The academy for which I teach briefed me with writing a "distance learning course", akin to the Open University, about a specific area of drumming. I picked double bass drumming, as it's a commonly confused topic, and began writing ten weeks' worth of course.

However, it now appears that they wanted a media heavy, YouTube style series of lessons, which mine certainly is not, and I'm now faced with the prospect of having my course rejected. As I've put a lot of time and effort into it, should that happen, I'm thinking of hosting it and selling it myself.

Basically, it's ten lessons worth of educational lessons on double bass drumming, loosely following the first 3 Trinity grade requirements, but getting really rather difficult towards the end. It covers rudimental application, co-ordination exercises, odd times etc. etc., presented asa explanatory articles, with notated examples and audio demonstrations.

If you could buy and download this from an online market, what would you consider a reasonable price? There's ten weeks worth of lessons, with everything transcribed, covering absolute basics, through to playing fast, ostinatos and all of the above.

£19.99?

£50?

£5?

I was originally told they would retail for £100, of which they'd take a 35% cut for hosting, marketing etc., so I'd aimed to flesh it out as much as possible to make it worth £100.

What are your thoughts?

Thanks
 

brentcn

Platinum Member
I'm sure there's some market for double-bass drumming tutorials, but probably not enough to make it worth your while financially. The "YouTube Drum Instructors" that already exist -- they likely have memberships where an individual can request to have a song or lick explained/demonstrated/transcribed, in addition to a wide catalog of lessons. If not, then this is something to look into.

One problem with selling a bunch of lessons is that the student probably does not need them all, or they progress too quickly or slowly, or don't cover the material the student wants, etc. It's a "one size fits all" approach, when most students need/want their own custom tailored suit.

It covers rudimental application, co-ordination exercises, odd times etc. etc., presented asa explanatory articles, with notated examples and audio demonstrations.
I know you mean well here, but most students simply don't care about rudiments, coordination, or odd-times. The vast majority of students like music, and they like the drums in the songs. In all my teaching, I've had one student ask me about Gary Chaffee. One. I wouldn't have heard of him myself if I hadn't heard a Vital Information CD playing in a drum shop years ago.

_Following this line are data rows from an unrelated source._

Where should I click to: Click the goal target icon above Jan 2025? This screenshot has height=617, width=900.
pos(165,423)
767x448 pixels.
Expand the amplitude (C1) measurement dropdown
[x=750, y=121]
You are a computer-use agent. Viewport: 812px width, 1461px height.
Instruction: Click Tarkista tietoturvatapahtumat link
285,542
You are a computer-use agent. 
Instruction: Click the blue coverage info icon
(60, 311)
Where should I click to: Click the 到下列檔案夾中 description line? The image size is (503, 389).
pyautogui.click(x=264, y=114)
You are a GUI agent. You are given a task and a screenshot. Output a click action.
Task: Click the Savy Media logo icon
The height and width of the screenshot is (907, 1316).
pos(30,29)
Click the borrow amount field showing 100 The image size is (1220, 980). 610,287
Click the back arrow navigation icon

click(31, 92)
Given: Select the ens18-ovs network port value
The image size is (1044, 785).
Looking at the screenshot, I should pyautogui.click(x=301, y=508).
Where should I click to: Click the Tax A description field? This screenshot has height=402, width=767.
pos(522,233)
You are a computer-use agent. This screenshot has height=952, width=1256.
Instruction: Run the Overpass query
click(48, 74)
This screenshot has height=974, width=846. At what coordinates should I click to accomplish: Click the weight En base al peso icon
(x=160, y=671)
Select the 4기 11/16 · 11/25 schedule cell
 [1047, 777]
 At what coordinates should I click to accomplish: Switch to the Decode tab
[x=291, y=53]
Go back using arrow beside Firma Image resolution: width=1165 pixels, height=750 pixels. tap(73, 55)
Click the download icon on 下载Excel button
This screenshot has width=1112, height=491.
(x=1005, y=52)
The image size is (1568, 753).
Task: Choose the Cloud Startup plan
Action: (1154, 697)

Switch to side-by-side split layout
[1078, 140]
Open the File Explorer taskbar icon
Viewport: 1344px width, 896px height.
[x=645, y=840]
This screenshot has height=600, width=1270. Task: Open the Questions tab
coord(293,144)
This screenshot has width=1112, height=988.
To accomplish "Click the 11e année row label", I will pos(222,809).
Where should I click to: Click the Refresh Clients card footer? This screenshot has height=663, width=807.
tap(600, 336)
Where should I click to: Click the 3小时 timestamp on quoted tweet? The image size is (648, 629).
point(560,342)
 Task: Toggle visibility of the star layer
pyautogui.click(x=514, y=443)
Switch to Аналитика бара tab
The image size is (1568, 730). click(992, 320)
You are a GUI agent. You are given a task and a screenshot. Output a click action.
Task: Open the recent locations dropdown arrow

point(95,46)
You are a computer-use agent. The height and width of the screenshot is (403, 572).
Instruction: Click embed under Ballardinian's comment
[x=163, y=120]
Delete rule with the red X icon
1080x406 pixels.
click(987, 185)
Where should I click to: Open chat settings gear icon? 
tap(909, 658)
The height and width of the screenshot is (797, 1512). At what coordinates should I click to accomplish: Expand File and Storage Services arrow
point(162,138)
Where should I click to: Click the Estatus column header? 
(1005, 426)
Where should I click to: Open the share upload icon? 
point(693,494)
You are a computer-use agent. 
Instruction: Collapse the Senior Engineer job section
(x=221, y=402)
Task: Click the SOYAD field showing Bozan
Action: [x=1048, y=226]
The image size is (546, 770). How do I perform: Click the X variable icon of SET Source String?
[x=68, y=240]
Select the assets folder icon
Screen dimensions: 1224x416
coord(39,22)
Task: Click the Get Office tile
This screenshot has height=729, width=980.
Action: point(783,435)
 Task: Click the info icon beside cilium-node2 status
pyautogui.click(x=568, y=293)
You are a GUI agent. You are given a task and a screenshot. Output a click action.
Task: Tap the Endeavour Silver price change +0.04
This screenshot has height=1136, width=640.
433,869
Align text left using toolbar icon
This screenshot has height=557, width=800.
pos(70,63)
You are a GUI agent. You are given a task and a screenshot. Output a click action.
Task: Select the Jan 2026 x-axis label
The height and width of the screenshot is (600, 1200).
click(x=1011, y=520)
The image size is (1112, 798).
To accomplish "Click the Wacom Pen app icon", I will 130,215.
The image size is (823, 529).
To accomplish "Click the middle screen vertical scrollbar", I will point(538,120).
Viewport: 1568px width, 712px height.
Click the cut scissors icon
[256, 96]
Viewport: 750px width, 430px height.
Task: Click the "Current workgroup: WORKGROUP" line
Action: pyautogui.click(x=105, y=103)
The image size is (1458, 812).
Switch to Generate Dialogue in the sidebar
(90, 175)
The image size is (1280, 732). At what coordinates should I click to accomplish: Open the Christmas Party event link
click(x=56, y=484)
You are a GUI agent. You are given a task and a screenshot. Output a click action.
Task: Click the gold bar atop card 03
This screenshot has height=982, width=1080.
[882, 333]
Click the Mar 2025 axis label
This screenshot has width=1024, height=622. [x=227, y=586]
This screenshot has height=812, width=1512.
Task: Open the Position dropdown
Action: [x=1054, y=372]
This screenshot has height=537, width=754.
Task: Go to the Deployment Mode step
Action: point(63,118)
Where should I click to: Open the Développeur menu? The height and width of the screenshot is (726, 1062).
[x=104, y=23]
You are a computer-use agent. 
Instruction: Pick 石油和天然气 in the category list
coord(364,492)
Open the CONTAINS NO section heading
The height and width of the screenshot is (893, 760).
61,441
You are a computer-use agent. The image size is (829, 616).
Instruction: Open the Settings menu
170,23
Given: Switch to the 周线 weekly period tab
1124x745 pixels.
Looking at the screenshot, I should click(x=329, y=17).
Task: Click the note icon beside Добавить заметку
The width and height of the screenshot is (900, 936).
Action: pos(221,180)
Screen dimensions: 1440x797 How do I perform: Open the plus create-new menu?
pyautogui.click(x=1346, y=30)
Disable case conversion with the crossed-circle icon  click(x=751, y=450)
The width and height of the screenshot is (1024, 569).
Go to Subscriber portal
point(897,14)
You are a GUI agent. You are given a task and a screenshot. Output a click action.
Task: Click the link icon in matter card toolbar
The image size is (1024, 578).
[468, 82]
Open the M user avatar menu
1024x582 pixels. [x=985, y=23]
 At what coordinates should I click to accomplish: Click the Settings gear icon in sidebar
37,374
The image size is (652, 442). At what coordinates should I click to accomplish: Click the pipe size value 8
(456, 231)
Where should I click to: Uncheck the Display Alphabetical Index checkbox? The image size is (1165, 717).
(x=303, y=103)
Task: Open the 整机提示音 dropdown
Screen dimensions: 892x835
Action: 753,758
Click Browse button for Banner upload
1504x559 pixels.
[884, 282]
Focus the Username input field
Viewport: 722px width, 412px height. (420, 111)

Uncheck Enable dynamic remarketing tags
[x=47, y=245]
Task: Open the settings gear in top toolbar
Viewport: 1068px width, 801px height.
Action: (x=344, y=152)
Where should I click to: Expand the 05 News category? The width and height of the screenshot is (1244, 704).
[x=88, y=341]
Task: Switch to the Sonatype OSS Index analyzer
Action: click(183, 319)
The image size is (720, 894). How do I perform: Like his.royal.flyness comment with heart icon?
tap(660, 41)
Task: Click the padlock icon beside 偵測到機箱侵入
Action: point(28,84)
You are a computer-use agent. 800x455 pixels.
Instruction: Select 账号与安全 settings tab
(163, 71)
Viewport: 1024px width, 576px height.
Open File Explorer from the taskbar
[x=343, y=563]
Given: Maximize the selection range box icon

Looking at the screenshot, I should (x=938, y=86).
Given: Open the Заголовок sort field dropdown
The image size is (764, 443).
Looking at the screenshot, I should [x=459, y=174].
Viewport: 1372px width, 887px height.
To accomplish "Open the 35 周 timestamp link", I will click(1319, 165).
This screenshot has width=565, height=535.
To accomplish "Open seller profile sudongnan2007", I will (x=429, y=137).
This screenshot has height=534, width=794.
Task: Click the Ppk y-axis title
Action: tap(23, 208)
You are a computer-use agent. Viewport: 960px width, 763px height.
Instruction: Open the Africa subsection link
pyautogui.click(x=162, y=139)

If you honestly want to help drummers learn, then you should be willing to engage them directly. If it were me, I'd give the lessons away for free, and offer explanations, video demonstrations, and transcriptions of specific songs or song parts for a fee or subscription. During the explanations, sneak in some teaching. ;)
 

Arky

Platinum Member
I'd say £19.99 - but this is without knowing how many PDF pages and MP3s there are. You say it's a 10-week course but the tutorials I'm buying usually aren't structured as for an x amount of time so I find it hard to estimate the overall scope of your work.